2 weeks after the first-ever outbreaks of African Swine Fever in Moldova, the country is trying to manage the virus as good as it can. Prices of pigs have come down, and at the same time information campaigns have been started and more clarity has been obtained on the causes.
When speaking to the local media Sputnik, Anatoly Tretiak, the president of Moldova’s Association of Meat Importers (AMI) said that the purchasing price of pigs has dropped 2-3 Moldovan leu (US$0.09-0.14) per kg liveweight.
The situation has not affected retail prices, Tretiak added, as wholesale buyers of pork are not reducing the prices on the market even though purchasing prices have come down.
The virus was found on 2 backyard farms in the north of Moldova, 2 weeks ago. At the moment there it is entirely unclear whether ASF is also present in other regions of the country. AMI believes that the backyard farms run the most danger, as they are virtually unprotected against the virus.
Large farms, Tretiak said, can protect their facilities with veterinary cordons, but farms applying for backyard feeding could potentially bring a lot of problems to the industry.
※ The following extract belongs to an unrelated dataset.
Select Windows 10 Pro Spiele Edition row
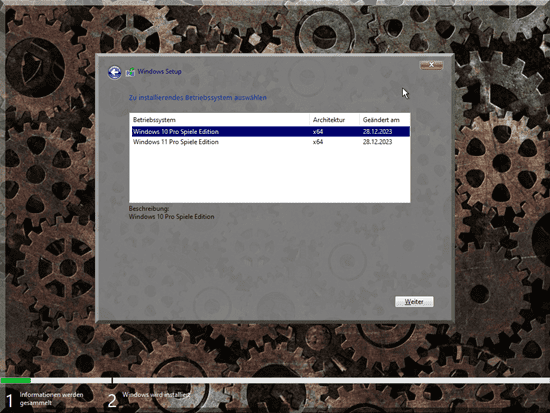 tap(269, 132)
He indicated that, in case farmers notice their animals to get sick, they most likely will cull it and put it up for sale at the nearest marketplace.
The outbreaks may lead to farms ceasing to exist, Tretiak said. Most farmers are not insured for an outbreak, as ASF is considered a ‘large incident’. In addition, in case of further spread of ASF, the state of Moldova will not reimburse losses.
Nevertheless, AMI does not anticipate large trade problems caused by recent export restrictions on pork from Moldova to Russia, Ukraine and Belarus. AMI’s statistical data suggest in recent years the amounts of exports were rather low anyway. Moldova relies more on pork imports, purchasing this meat primarily from Denmark, Germany, Belgium and Brazil.
A quick investigation following the outbreak showed that the ASF outbreaks in Moldova were most likely caused by chilled pork, bought in Ukraine by a Moldovan citizen, and subsequently brought into the country. This information was shared by Eduard Grama, minister of agriculture and the food industry, at a press conference late last week.
He also called on Moldova’s citizens to consider the threat of ASF seriously, since it may bring heavy problems for the country.
Vsevolod Stamati, deputy director of the National Food Safety Agency (ANSA), disclosed that his organisation launched a campaign around ASF, in an attempt to inform all market participants, farmers, municipals officials and other people about the threat associated with the disease and how to prevent it.
Stamati added that Moldova at the moment has no any veterinary laboratory, able to confirm the presence of ASF in pork. As the result, ANSA has to send all samples from suspicious cases to Spain and wait for the outcomes. In his view this largely complicates the process.